## What the task requires
Identify all lines in the listing that include the word "Toggle", and copy them out.
Exercise data START
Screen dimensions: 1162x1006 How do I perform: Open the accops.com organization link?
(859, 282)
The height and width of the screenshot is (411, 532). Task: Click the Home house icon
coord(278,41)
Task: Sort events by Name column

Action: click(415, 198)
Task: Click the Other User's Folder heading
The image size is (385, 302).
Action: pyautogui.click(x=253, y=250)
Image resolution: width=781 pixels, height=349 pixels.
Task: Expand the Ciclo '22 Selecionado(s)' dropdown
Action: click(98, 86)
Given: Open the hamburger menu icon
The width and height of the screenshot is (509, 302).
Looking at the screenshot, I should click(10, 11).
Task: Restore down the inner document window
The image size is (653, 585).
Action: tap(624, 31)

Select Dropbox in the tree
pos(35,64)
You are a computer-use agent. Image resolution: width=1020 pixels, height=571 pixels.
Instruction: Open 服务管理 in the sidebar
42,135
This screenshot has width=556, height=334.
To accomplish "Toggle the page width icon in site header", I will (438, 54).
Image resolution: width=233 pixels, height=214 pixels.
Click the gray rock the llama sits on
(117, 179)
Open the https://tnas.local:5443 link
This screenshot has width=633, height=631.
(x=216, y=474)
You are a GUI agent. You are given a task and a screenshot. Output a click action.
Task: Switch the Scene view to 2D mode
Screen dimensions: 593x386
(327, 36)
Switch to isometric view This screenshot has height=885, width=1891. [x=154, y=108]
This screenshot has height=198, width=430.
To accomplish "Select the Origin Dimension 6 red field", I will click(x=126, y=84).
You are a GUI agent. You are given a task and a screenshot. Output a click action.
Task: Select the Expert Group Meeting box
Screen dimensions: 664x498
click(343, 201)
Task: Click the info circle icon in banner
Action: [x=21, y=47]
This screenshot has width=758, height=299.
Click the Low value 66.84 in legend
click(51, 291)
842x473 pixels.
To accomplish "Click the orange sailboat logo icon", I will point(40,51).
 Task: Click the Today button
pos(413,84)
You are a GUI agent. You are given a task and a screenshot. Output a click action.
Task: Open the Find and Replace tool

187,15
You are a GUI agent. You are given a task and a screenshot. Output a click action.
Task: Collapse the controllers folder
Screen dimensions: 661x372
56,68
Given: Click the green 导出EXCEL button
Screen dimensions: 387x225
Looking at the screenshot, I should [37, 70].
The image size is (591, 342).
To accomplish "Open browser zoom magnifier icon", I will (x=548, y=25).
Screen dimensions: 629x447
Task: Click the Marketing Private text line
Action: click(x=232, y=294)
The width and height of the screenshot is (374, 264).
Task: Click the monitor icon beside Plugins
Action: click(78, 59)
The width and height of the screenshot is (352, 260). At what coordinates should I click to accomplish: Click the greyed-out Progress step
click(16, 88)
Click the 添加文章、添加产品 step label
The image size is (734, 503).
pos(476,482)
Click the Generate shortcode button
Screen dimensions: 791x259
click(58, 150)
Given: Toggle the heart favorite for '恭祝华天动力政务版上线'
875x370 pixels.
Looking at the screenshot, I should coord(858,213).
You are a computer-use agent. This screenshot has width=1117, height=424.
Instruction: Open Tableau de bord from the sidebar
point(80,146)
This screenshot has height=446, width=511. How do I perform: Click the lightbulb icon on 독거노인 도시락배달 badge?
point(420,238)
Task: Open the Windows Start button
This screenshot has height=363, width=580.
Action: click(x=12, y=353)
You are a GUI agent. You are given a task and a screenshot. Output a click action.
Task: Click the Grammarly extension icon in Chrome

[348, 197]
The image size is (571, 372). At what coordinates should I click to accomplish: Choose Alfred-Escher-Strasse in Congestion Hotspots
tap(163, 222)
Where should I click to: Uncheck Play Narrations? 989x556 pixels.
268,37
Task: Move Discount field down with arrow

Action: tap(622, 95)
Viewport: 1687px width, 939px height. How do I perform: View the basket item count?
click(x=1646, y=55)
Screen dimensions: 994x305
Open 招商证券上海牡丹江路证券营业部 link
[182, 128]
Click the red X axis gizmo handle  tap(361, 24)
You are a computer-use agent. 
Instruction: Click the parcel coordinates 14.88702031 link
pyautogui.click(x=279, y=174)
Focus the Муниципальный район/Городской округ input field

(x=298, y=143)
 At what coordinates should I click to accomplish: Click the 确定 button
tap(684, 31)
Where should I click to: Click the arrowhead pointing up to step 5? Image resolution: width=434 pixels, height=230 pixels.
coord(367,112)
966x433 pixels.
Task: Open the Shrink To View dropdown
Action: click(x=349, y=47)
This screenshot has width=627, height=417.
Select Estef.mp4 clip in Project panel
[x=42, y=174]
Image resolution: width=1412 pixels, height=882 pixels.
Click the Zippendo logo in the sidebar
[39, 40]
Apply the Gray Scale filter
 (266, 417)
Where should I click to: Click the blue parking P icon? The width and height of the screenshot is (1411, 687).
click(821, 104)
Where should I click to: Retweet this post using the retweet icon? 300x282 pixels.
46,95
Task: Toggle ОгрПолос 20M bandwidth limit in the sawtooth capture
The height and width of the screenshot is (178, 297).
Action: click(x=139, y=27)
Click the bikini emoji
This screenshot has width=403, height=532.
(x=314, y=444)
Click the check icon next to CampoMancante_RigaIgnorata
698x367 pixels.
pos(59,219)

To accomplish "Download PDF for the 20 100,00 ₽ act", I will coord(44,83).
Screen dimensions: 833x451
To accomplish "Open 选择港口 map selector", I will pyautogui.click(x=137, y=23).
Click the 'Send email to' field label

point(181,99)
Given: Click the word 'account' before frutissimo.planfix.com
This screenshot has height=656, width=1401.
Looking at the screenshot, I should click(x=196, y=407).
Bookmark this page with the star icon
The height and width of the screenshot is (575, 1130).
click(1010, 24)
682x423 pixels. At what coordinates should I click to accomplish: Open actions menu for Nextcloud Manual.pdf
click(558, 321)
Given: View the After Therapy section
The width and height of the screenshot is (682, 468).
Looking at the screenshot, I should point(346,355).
Exercise data END
## The answer
To accomplish "Toggle the page width icon in site header", I will (438, 54).
Given: Toggle the heart favorite for '恭祝华天动力政务版上线'
Task: Toggle ОгрПолос 20M bandwidth limit in the sawtooth capture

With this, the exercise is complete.